El escritor de Hebreos presenta a Jesús como nuestro verdadero altar: la fuente de nutrición y bendición espiritual (Hebreos 9:11–14; 10:10–14). Aquellos que se aferran al altar físico del antiguo pacto no pueden participar de este banquete. La imagen proviene del Día de la Expiación, cuando el cuerpo de la ofrenda por el pecado era quemado fuera del campamento (Levítico 16:27). De la misma manera, Jesús sufrió fuera de la puerta (Juan 19:17–20), llevando el vituperio para santificar a su pueblo.
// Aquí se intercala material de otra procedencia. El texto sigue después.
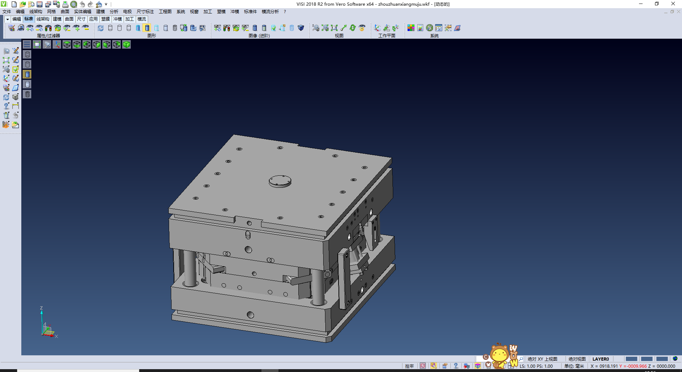Click the 绝对视图 status bar button
This screenshot has width=682, height=372.
(x=577, y=359)
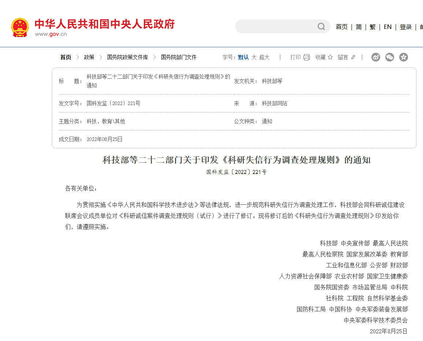
Task: Click the print (打印) printer icon
Action: coord(307,57)
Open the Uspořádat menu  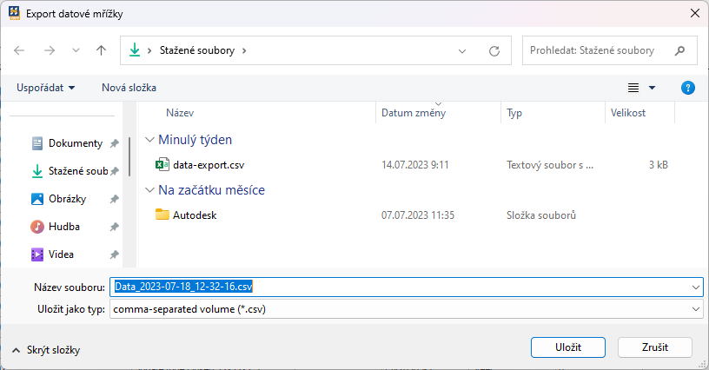[45, 88]
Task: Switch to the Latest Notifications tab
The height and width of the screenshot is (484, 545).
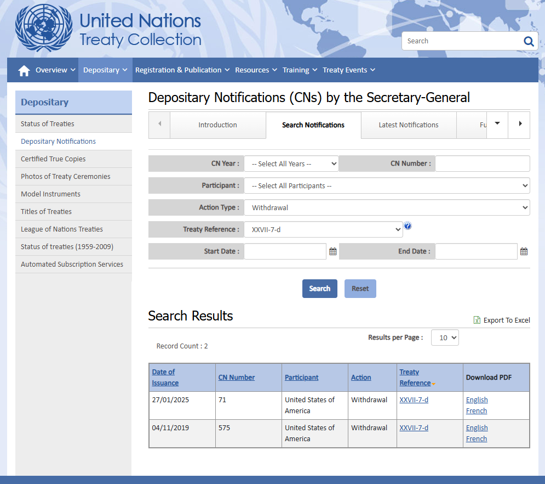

Este llamado a “salir a él fuera del campamento” (Hebreos 13:13) recuerda el Éxodo. Así como Israel dejó atrás las estructuras y seguridades de Egipto para emprender el viaje por el desierto, nosotros dejamos la “ciudad vieja” de los sistemas de este mundo por la ciudad venidera (Hebreos 11:10, 13–16; 13:14; Apocalipsis 21:1–4). En Apocalipsis 15:2–4, los santos están junto al mar de vidrio, cantando el Cántico de Moisés y del Cordero, una escena de segundo Éxodo, donde la liberación final lleva a la morada eterna con Dios.
No solo somos invitados a recibir del altar de Cristo, sino también a compartir sus bendiciones con otros (Hebreos 13:16). Así, la Iglesia se convierte en un templo móvil (1 Corintios 3:16–17; Efesios 2:19–22), llevando la presencia de Cristo al mundo. Esto enlaza con nuestras reflexiones recientes sobre el amor fraternal (Hebreos 13:1–3) y confiar en la provisión de Dios (Hebreos 13:5–9). El reino inconmovible (Hebreos 12:28) produce en nosotros una fe anclada en Cristo, expresada en amor sacrificial, no en la comodidad de las ceremonias antiguas, sino en la misión costosa de avanzar el reino de Dios.
Nuestro sacrificio vivo (Romanos 12:1) es esto: dejar atrás el Egipto de nuestras lealtades pasadas, cruzar el Jordán de la obediencia, y avanzar hacia la ciudad que ha venido y que esta por venir. Estos son los sacrificios (alabanza, hacer el bien, compartir lo que tenemos en Cristo) que verdaderamente agradan al Señor.